本との出会いを楽しむ。武蔵小山「ひつじ堂ブックス」

みなさん、本はお好きですか?

ショッピングモールにあるチェーンの大型書店。
昔からある町の本屋さん。
個人が本棚を持ち寄るシェア型書店。
手軽に購入して読める電子書籍。
古本屋さん。

本屋さんと言っても、そのあり方はさまざまです。
武蔵小山パルム商店街を一本入った小道で、かわいらしくも個性的な本屋さん「ひつじ堂ブックス」に出会いました。

店主が選ぶ新書たち

ひつじ堂ブックスでは、新書、絵本、古本、雑貨を扱っていて、それぞれコーナーごとに分かれています。

手書きのポップがあたたかく、思わず足を止めて読みたくなります。
新書は、店主が読みたいと思った本を仕入れているそうです。

私も読んだことのある本を見つけ、

これ、おもしろかったな。
もう一度読み返してみようかな。

と、わくわくした気持ちになりました。

棚の作り方も工夫されていて、とても見やすいです。

大手の書店だと、どうしても自分の好きなジャンルの棚ばかり見てしまいます。
しかしここでは、絵本のコーナーがすぐ近くにあり、コンパクトな店内だからこそ、普段は読まないジャンルの本も自然と目に入ります。

この作家さんはエッセイも出していたのか、話題作しか知らなかったけれど実は何作も出していたのか。
そんな、いつもとは違う発見がありました。

自分の興味の外側にある本に出会えるのも、ひつじ堂ブックスの魅力だと感じました。

自分の古本を売ってみた

古本は販売だけではなく、買取もおこなっています。
文庫本、ハードカバー、絵本の古本もありました。
ハードカバーの本は書店だとそれなりに金額もするので、なかなか手が出ないのですが、古本だと気軽に買えてうれしいですね。

近所のこどもたちも売りにくるそうです。
こどもが古本屋に自分の絵本を売りにきて、また気になる本を買う。
こうした地域に根ざした本屋さんがあることも、武蔵小山がファミリー層にも人気の理由のひとつなのかもしれません
こどもに対してあたたかい人が多いのでしょう。

古本の中にはロングセラーと言われる絵本もあって、世代を超えて読み継がれてきたのかと思うとなんだか感慨深い気持ちになりました。

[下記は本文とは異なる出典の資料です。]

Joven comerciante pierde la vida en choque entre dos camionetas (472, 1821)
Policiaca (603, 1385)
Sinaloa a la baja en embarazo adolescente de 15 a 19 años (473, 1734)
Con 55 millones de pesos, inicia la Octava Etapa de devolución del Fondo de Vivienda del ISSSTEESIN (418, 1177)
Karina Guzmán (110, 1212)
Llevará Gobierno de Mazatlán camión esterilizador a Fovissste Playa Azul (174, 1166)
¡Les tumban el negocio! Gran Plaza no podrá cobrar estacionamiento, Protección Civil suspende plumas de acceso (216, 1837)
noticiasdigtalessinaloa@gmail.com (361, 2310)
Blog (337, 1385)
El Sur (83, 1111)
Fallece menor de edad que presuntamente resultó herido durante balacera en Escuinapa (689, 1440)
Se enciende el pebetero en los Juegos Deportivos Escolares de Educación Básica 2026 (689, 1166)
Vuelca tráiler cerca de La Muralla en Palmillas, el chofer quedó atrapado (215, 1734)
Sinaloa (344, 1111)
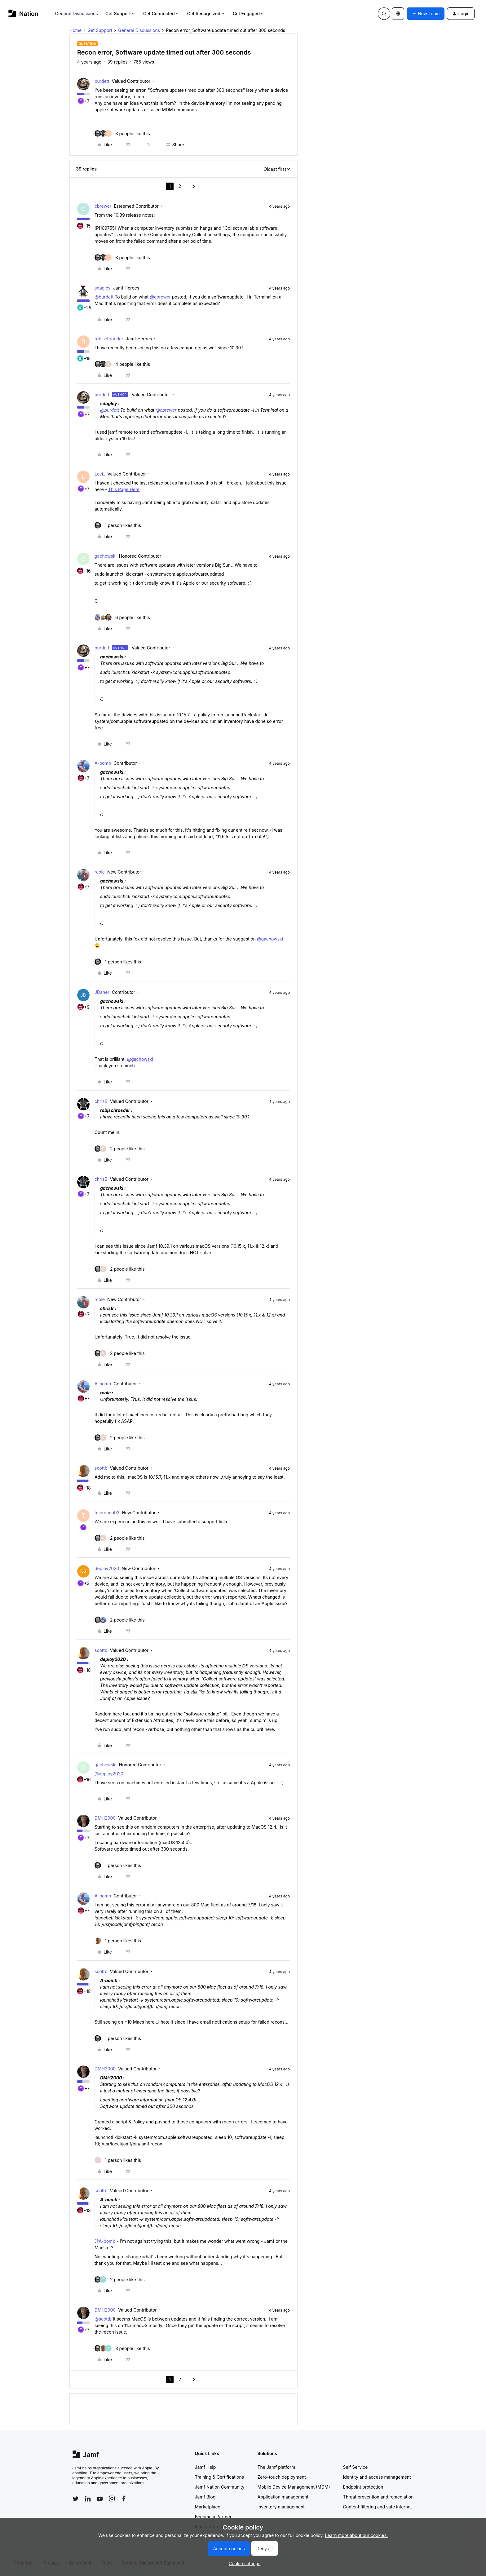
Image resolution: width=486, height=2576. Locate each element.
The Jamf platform (276, 2467)
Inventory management (281, 2506)
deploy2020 (107, 1568)
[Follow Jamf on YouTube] (100, 2498)
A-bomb (103, 763)
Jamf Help (205, 2467)
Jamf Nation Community (220, 2487)
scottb (101, 1468)
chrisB (101, 1101)
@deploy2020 (109, 1773)
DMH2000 (105, 1818)
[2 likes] (120, 1148)
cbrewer (103, 206)
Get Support (120, 13)
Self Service (355, 2467)
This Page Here (123, 489)
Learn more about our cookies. (356, 2535)
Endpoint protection (363, 2487)
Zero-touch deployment (282, 2477)
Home (75, 30)
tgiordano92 (107, 1512)
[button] (425, 13)
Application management (283, 2496)
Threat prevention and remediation (378, 2496)
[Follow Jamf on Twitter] (76, 2498)
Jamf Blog (205, 2496)
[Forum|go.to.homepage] (23, 13)
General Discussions (76, 13)
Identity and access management (377, 2477)
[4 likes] (122, 364)
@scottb (103, 2318)
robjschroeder (109, 338)
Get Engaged (249, 13)
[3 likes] (122, 133)
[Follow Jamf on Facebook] (124, 2498)
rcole (100, 871)
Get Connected (161, 13)
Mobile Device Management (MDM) (294, 2487)
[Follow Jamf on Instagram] (112, 2498)
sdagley (103, 287)
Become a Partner (213, 2516)
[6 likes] (122, 617)
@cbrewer (160, 296)
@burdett (104, 296)
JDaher (102, 992)
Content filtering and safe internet (377, 2506)
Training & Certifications (219, 2477)
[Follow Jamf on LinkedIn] (88, 2498)
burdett (102, 81)
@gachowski (270, 938)
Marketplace (207, 2506)
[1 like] (118, 525)
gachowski (106, 556)
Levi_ (100, 473)
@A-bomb (105, 2241)
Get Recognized (206, 13)
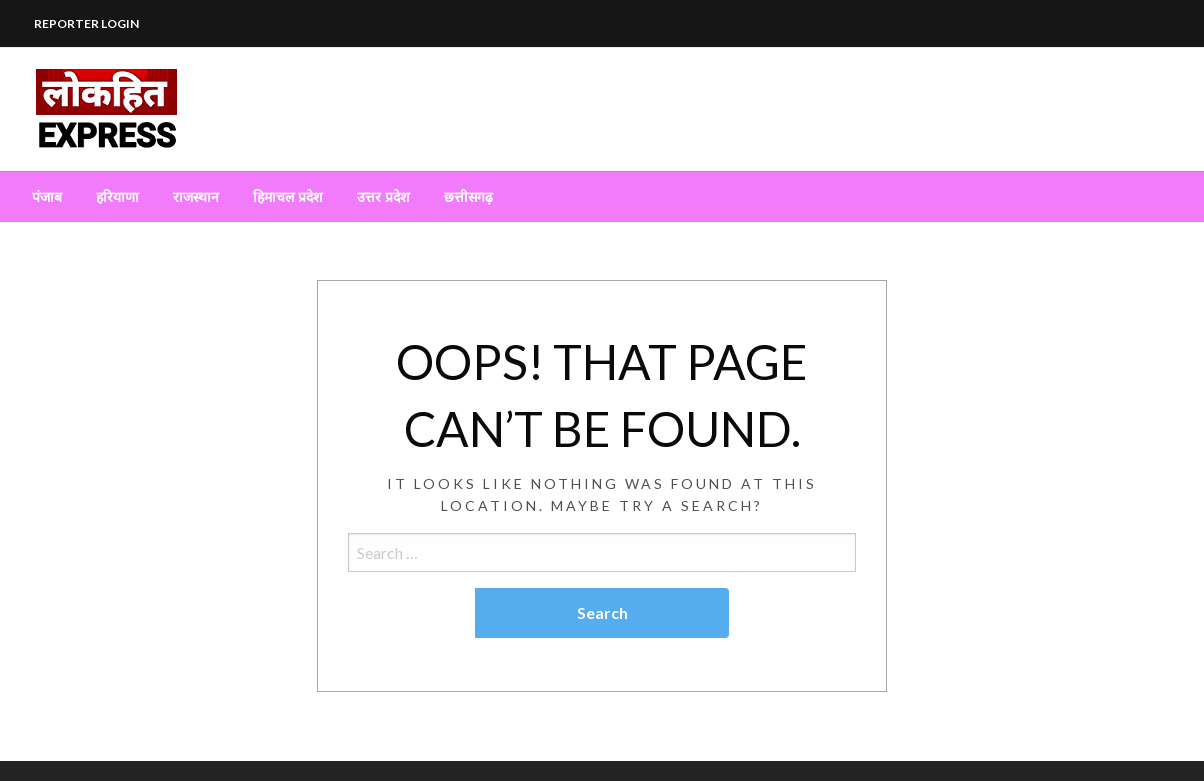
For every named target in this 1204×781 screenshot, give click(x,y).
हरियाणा (117, 197)
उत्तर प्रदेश (383, 197)
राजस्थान (196, 197)
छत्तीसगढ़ (468, 197)
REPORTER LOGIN (86, 23)
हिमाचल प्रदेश (288, 197)
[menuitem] (47, 197)
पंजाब (47, 197)
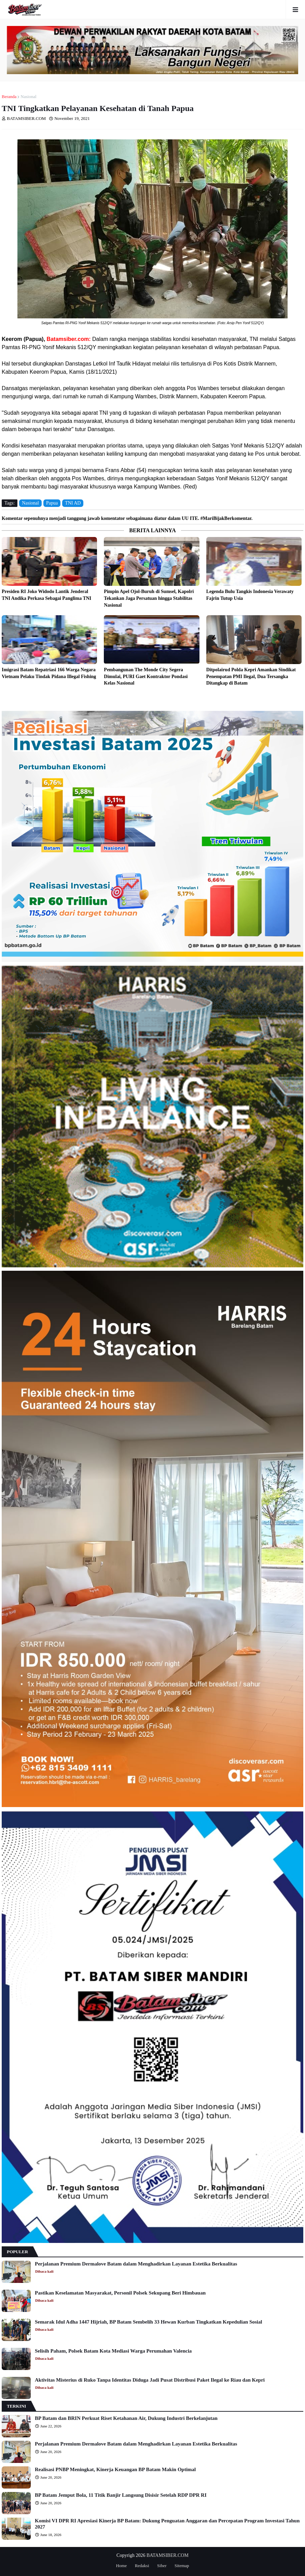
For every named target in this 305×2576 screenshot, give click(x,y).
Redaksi (142, 2565)
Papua (52, 503)
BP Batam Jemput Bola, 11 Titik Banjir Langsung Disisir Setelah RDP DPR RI (121, 2495)
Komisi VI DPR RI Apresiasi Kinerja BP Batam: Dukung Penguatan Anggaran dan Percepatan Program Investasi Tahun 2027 (167, 2524)
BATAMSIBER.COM (168, 2555)
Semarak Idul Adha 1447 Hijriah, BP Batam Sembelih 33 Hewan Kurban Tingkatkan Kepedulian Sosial (148, 2322)
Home (121, 2565)
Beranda (9, 96)
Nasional (28, 96)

私も後日何か持っていこうと思い、もう覚えてしまったレシピ本を持っていったところ、5分ほどの待ち時間で買い取ってくれました。
空いていたとは言え、早いですね。
状態がよかったのか200円でした。
思わぬ臨時収入です。

あのレシピ本が、誰かの食卓を支える手助けになっていたらうれしいです。

センスのよい雑貨、企画コーナーも

文房具、紅茶、食器など。
かわいらしくセンスのいい雑貨が並びます。

ご近所のアーティストのグッズもあって、地域のつながりを感じます。

ひつじ堂ブックスではさまざまな企画をおこなっていて、それも楽しみのひとつです。

2026年5月には、「ミシマ社のちいさい本づくり展」を開催しました。
自由が丘と京都にある総合出版社ミシマ社のこだわりの本づくり。
どれもこれもはじめて見る面白そうな本が並びました。
まだまだ知らない作家さんがたくさんいて、読みたい気持ちがあふれました。

じわじわと話題になっているZINE(ジン)の取り扱いもありました。
ZINEとは、出版社や編集者を介さずに個人やグループで制作する自主制作冊子です。
文章で読ませるだけでなく、イラストや写真で構成されているものもあり、自由な表現やデザイン性も楽しいです。

近年流行りの読書会も、予約制で開催されています。
読書会とは、同じ本を読んだ人たちが集まって感想や意見を交換して理解を深める集まりです。

興味はありますが、まだ参加したことがありません。
同じ本でも、読む人によって受け取り方はさまざま。
自分以外の人がどう感じたのかを聞けるのはとても面白いと思います。

感想を語り合いながら、新しい価値観に出会えたらステキですね。
日時、テーマ、持ち物、金額などは店頭か公式SNSにてご確認ください。

オンラインで本を買うことも手軽ですが、こうやって本屋さんに足を運ぶと思わぬ発見があります。

本との出会いは、人生をより豊かにするでしょう。
ひつじ堂ブックスで、新しい出会いを見つけませんか?
きっとお気に入りの一冊に巡り合えるはずです。

ひつじ堂ブックス
住所:東京都品川区荏原3-5-23 1F
アクセス:東急目黒線「武蔵小山駅」から徒歩約8分
TEL:03-4400-7909
営業時間:12:00-19:00
定休日:火・水曜日
駐車場:なし

※記載情報は取材当時のものです。変更している場合もありますので、ご利用前に公式サイト等でご確認ください。